J.K. PURI Vs. H.P. STATE INDUSTRIAL

Decided On July 10, 1996
J.K. Puri Appellant
V/S
H.P. State Industrial Respondents

JUDGEMENT

(1.) THE plaintiffs have filed a suit for the following reliefs : That the transfers effected by defendant No. 2 company of the shares of defendant No. 1 in the meeting stated to be held on June 30, 1995, are illegal, ultra vires and void being against the provisions of the articles of association, with the consequential relief of mandatory injunction requiring the defendants to offer the aforesaid shares in favour of the plaintiffs in proportion to their holdings in accordance with the provisions of the articles of association of the company and the Companies Act and not to exercise any right of voting in respect of such shares alleged to have been transferred by defendant No. 1 in favour of defendants Nos. 3 to 5 in the meeting held on June 30, 1995.

(2.) PLAINTIFF No. 1, J.K. Puri has put forth himself as a widely travelled man having vast experience in the planning and promotion of hotels, having served the premier institution known throughout the world as "Oberoi Hotels". It is stated in the plaint that after serving the said institution, he retired in 1990, but continued his association with Oberoi Hotel, by virtue of being the President of the Hotel Oberoi Inter Continental Co operative General Housing Society Ltd., as also being the President of its Employees Welfare Association.
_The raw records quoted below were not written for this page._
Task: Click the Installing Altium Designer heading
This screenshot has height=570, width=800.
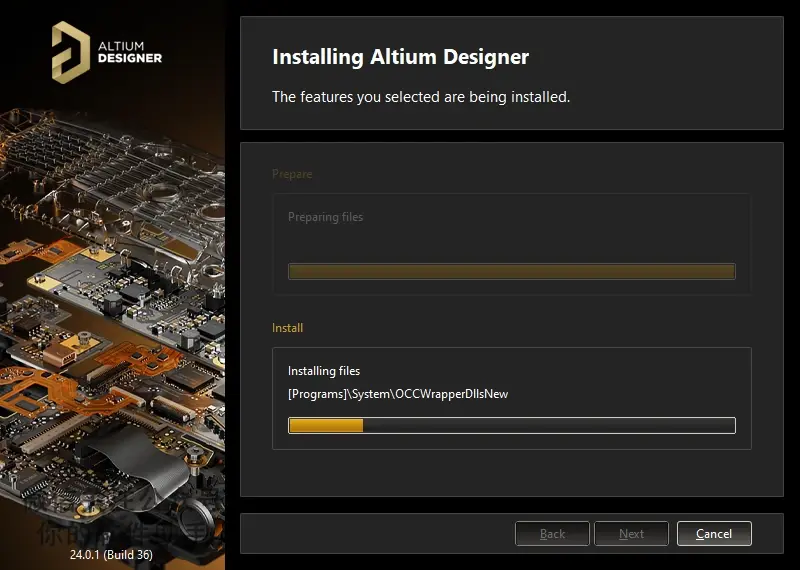Action: click(x=401, y=56)
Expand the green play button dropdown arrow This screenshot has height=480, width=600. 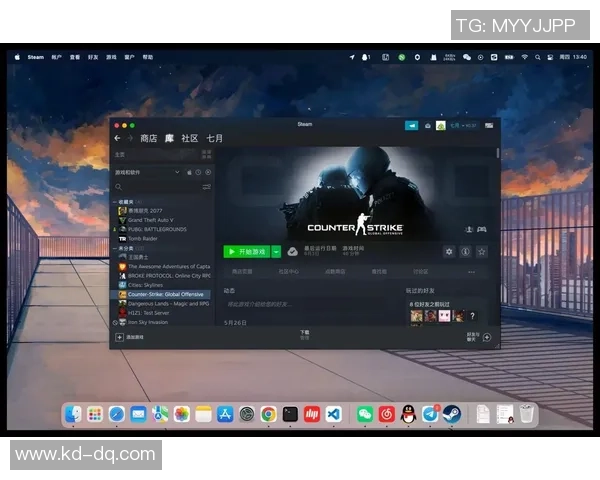(276, 252)
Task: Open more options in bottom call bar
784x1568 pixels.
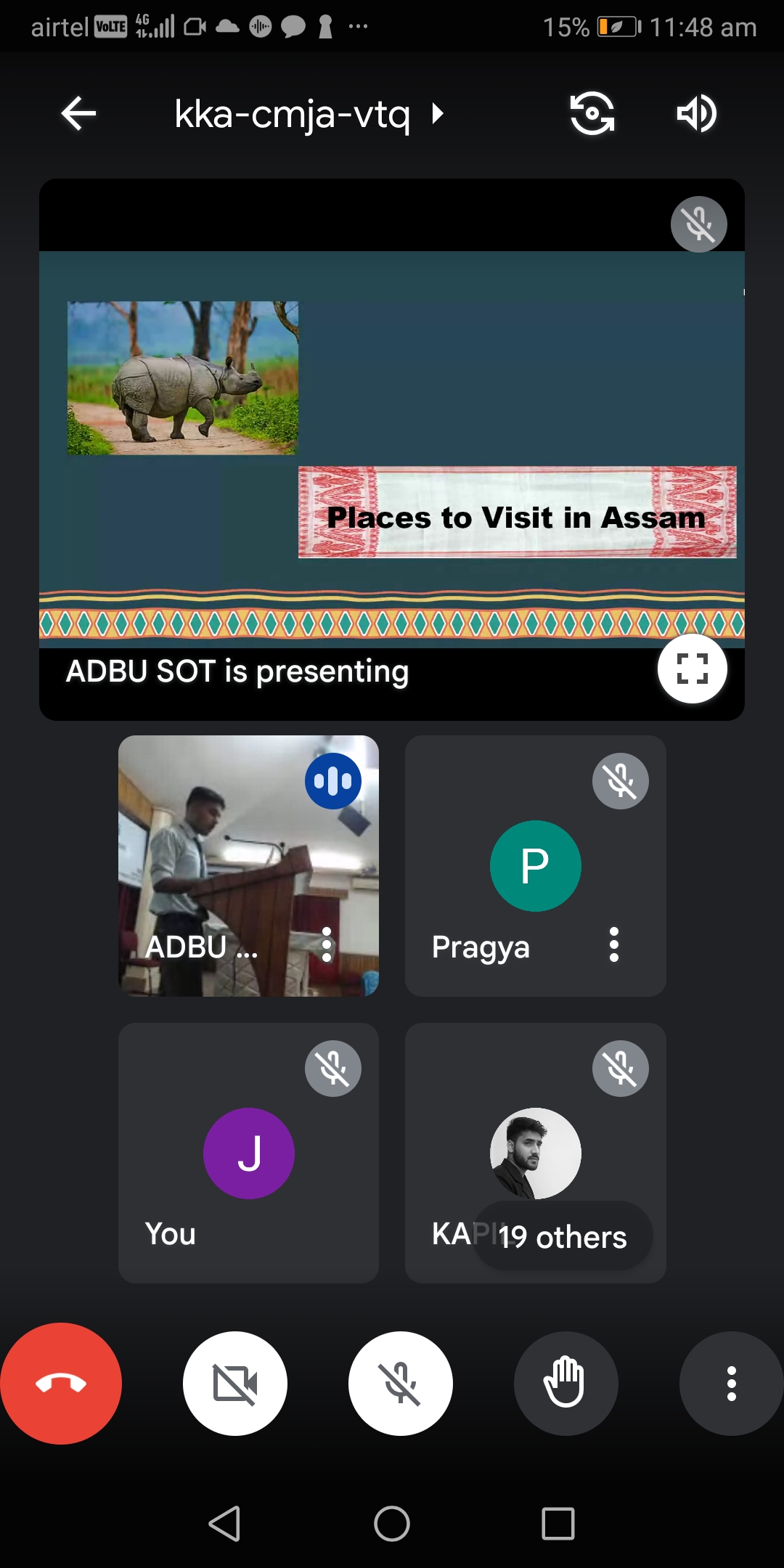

It is further stated that he is a consultant to Span Resorts, Manali and Holiday Inn, both at Manali and Ahmedabad, respectively, Plaintiff No. 2, Concept Fabrics, is stated to be a company incorporated under the Indian Companies Act (hereinafter to be called "the Act"), and plaintiff No. 1, Shri J.K. Puri, is its managing director. Plaintiffs Nos. 3 to 5 are stated to be the shareholders, being the wife and two daughters, respectively of plaintiff No. 1.
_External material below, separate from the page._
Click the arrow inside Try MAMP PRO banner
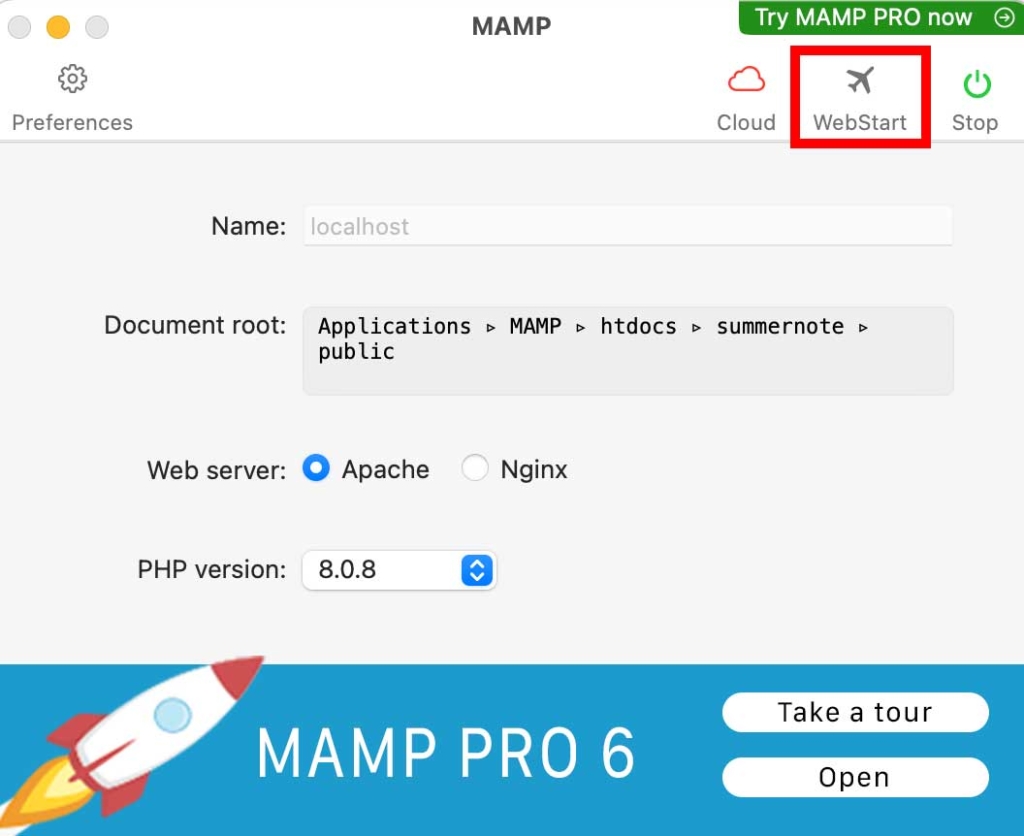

(3.) AT the time when the company, i.e., defendant No. 2 was floated, it raised certain loans from defendant No. 1 and for that purpose an agreement was entered into between them dated December 20, 1984, whereby defendant No. 1 agreed to buy the aforementioned shares, One of the clauses in the said agreement was that defendant No. 1 would not transfer its shares to any person for a period of five years from the date of the commercial production of the company, i.e., defendant No. 2, It was further provided in the agreement that defendant No. 1 would transfer its shares to the promoter on the terms and conditions as indicated in the said agreement with regard to the fixation of their price. According to the case of the plaintiffs, this agreement was in violation of Articles 13 and 14 of the memorandum and articles of association of the company defendant No. 2.